Ivan Karamazov : Bir keresinde, ani bir öfkeyle onu öldürebileceğini söylemişti.
Rahip Alyoşa : Tanrı korusun.
Ivan Karamazov : Neden? Bir iblis, diğerini yok edecek ve her ikisi de bunu hak ediyor.
Rahip Alyoşa : Ivan, çok mutsuz olmalısın....
Ivan Karamazov : Çocukları seviyor musun, Alyoşa?
Rahip Alyoşa : Evet.
Ivan Karamazov : Peki hiç fark ettin mi, ne çok insan çocuklara eziyet etmeyi seviyor? Sana bir anne ve babadan bahsedeyim. Yüksek bir mevkide, saygıdeğer, eğitimli insanlar. Ve beş yaşındaki kızlarından nefret etmeye başlıyorlar. Onu dövüyor, tekmeliyor, kamçılıyorlar ve bunu neden yaptıklarını bilmiyorlar. Başı ayakları yara bere içinde. Gittikçe daha mükemmelleşiyorlar. Gitmesi gerektiğinde bunu söylemiyor diye… Çocuğu tuvalete kitliyorlar. Tüm yüzüne pislik sürüyor ve onu, kendi pisliğini yemeye zorluyorlar. Ve çocuğa öldürene kadar bu işkenceye devam ediyorlar. Ve ben şimdi soruyorum: Bu şuursuz şiddete neden izin veriliyor?
Çünkü başka türlü, insan iyiliğin ve kötülüğün farkına kavrayamazmış, öyle mi?
Haydi diyelim yetişkinler acı çekebilir, ama Tanrı aşkına çocuklar niye?

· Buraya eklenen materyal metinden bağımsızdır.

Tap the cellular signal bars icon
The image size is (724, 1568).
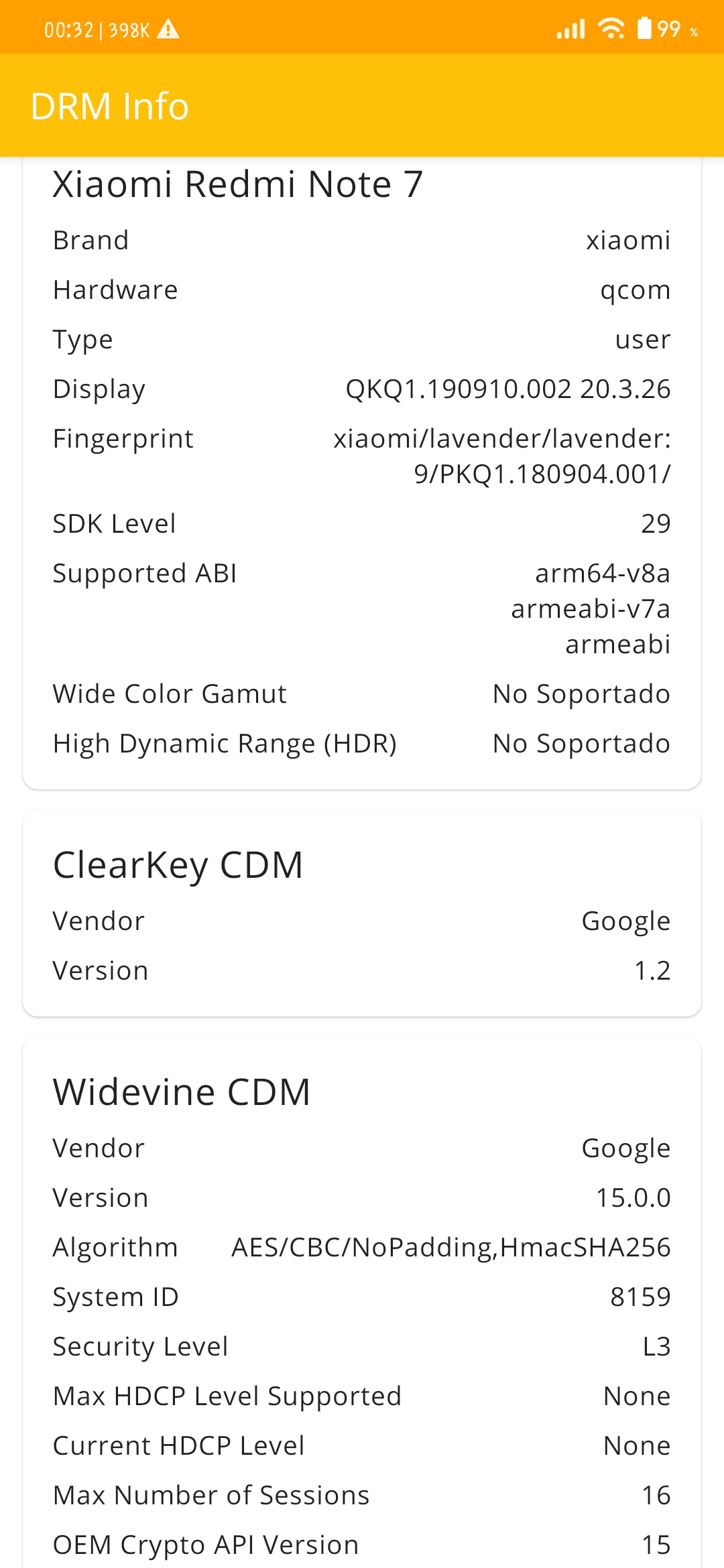pyautogui.click(x=571, y=29)
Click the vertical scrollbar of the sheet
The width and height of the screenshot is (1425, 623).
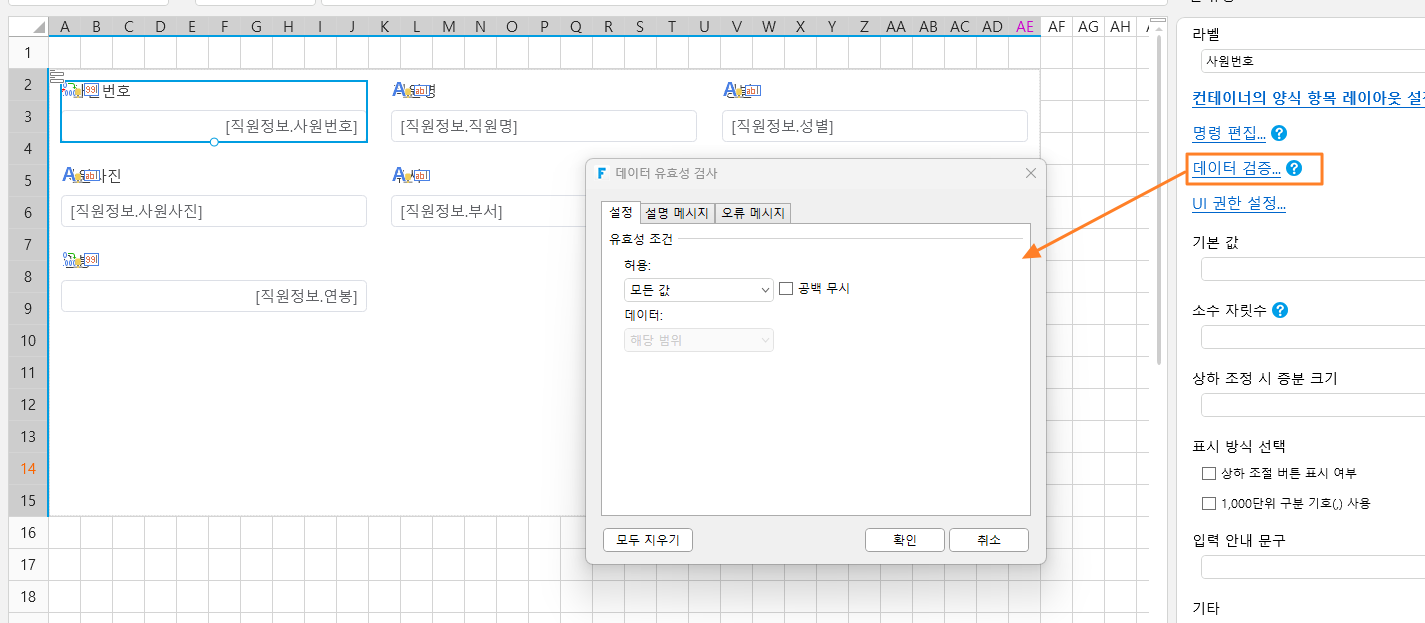(1159, 200)
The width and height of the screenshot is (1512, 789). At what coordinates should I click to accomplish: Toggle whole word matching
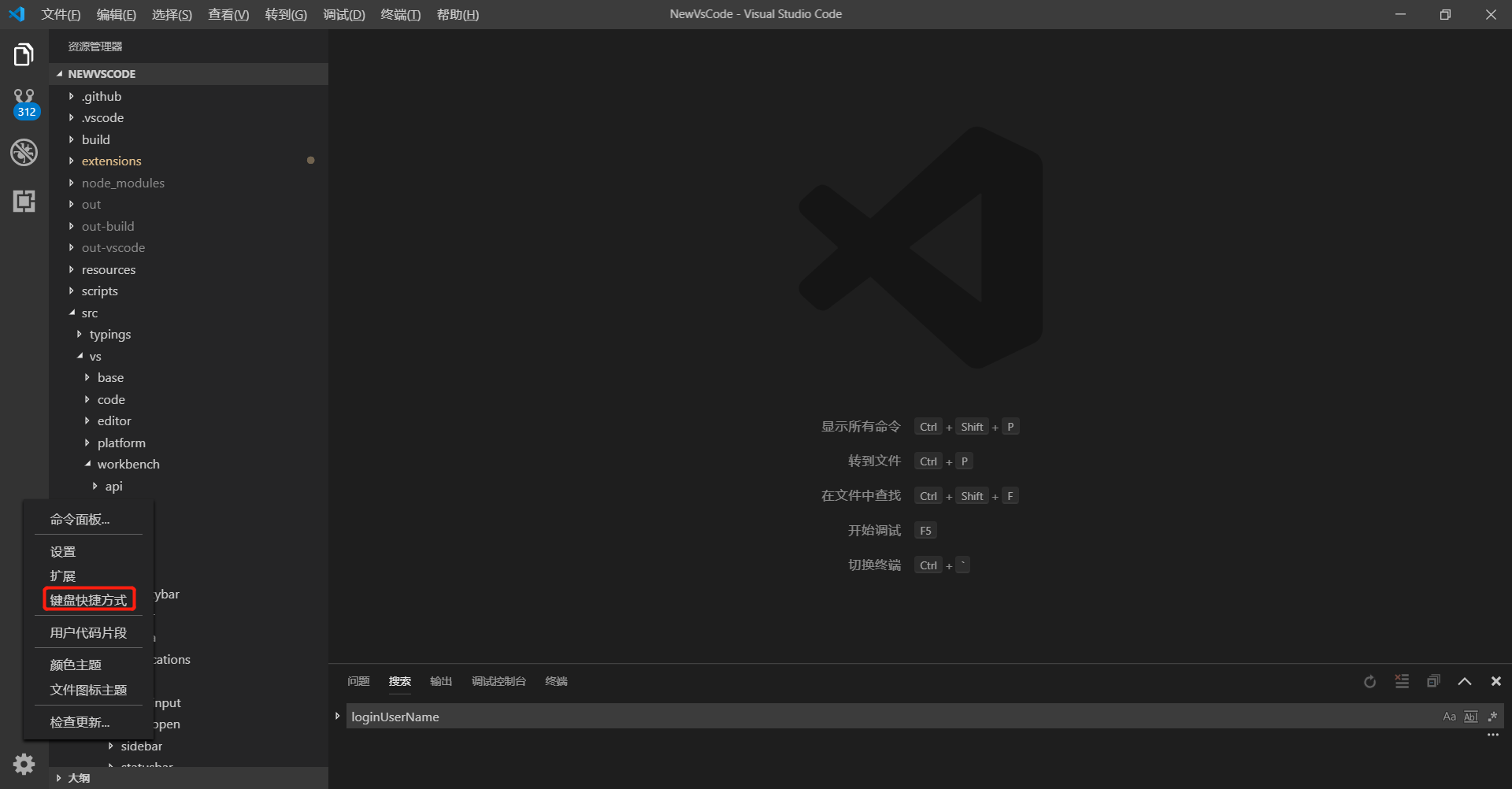coord(1470,716)
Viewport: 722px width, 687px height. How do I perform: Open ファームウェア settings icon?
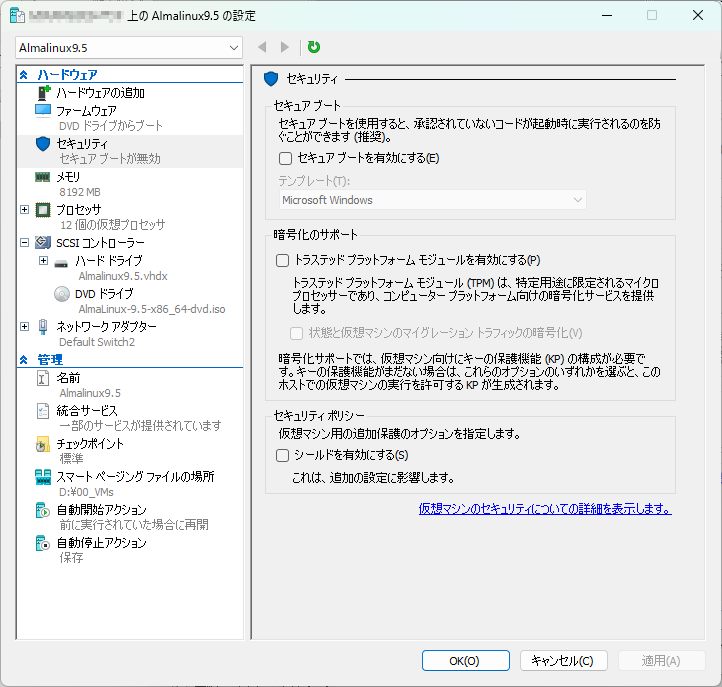(x=43, y=110)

Peder Alyoşa : Neden bana soruyorsun?
Ivan Karamazov : Çünkü yaşadığımız dünyayı ben anlayamıyorum. Istıraplar var ama bu kimsenin suçu değil, çünkü hepsi bağışlanacak. Ama çocuklar neden acı çekmek zorunda? Biliyorum ki, Mahşer günü, dünyadaki ve cenetteki herkes birleşecek ve bağıracak: “Sen haklısın, Tanrım!” Ve o küçük kız, kirli yüzünü yıkayacak onu öldüren ailesini affedecek.
Ama ben bunu istemiyorum. Onları affetmemeli. Bu yüzden; Tanrı'nın cennetini reddediyorum.